═══ EXCERPTED DATA

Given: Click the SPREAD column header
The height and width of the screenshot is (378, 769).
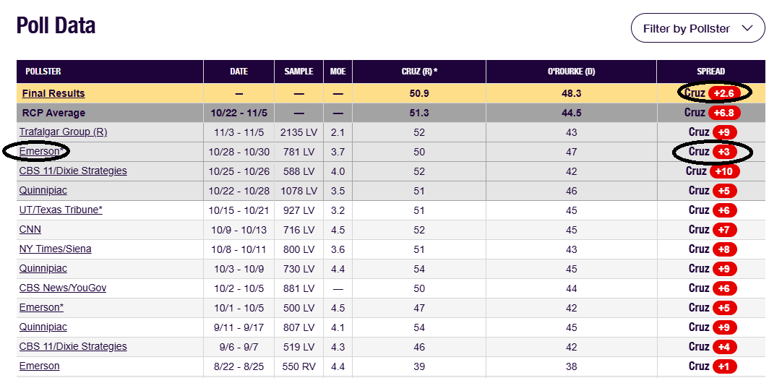Looking at the screenshot, I should [710, 72].
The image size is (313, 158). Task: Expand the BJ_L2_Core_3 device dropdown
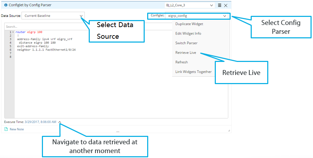212,5
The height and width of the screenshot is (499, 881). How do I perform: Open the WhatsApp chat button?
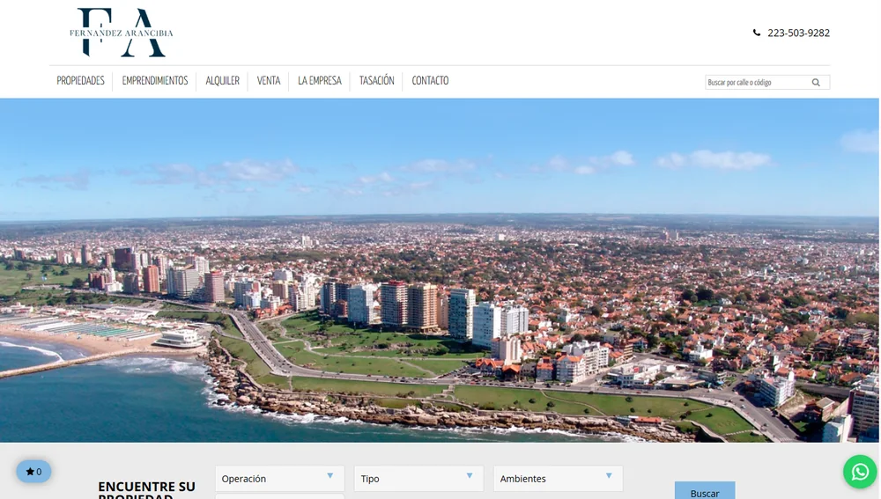pos(859,472)
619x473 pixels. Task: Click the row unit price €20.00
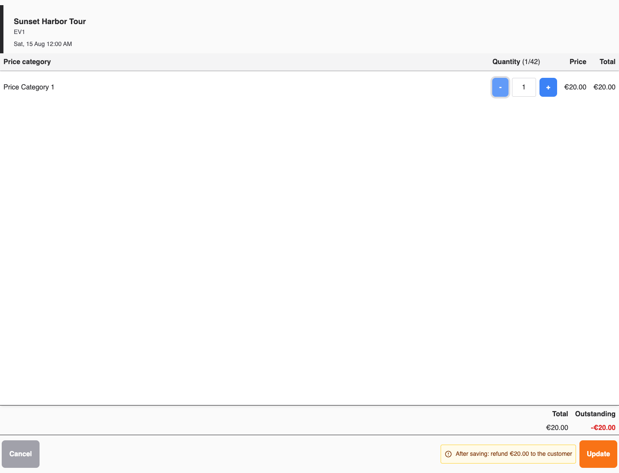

══════

**TASK BRIEF**
Reproduce exactly the lines that run from the line holding "The height and width of the screenshot is (499, 881)." through the final line of the entries, and omit every picture.

**RESPONSE BELOW**
The height and width of the screenshot is (499, 881). How do I perform: Open the WhatsApp chat button?
pos(859,472)
619x473 pixels. Task: Click the row unit price €20.00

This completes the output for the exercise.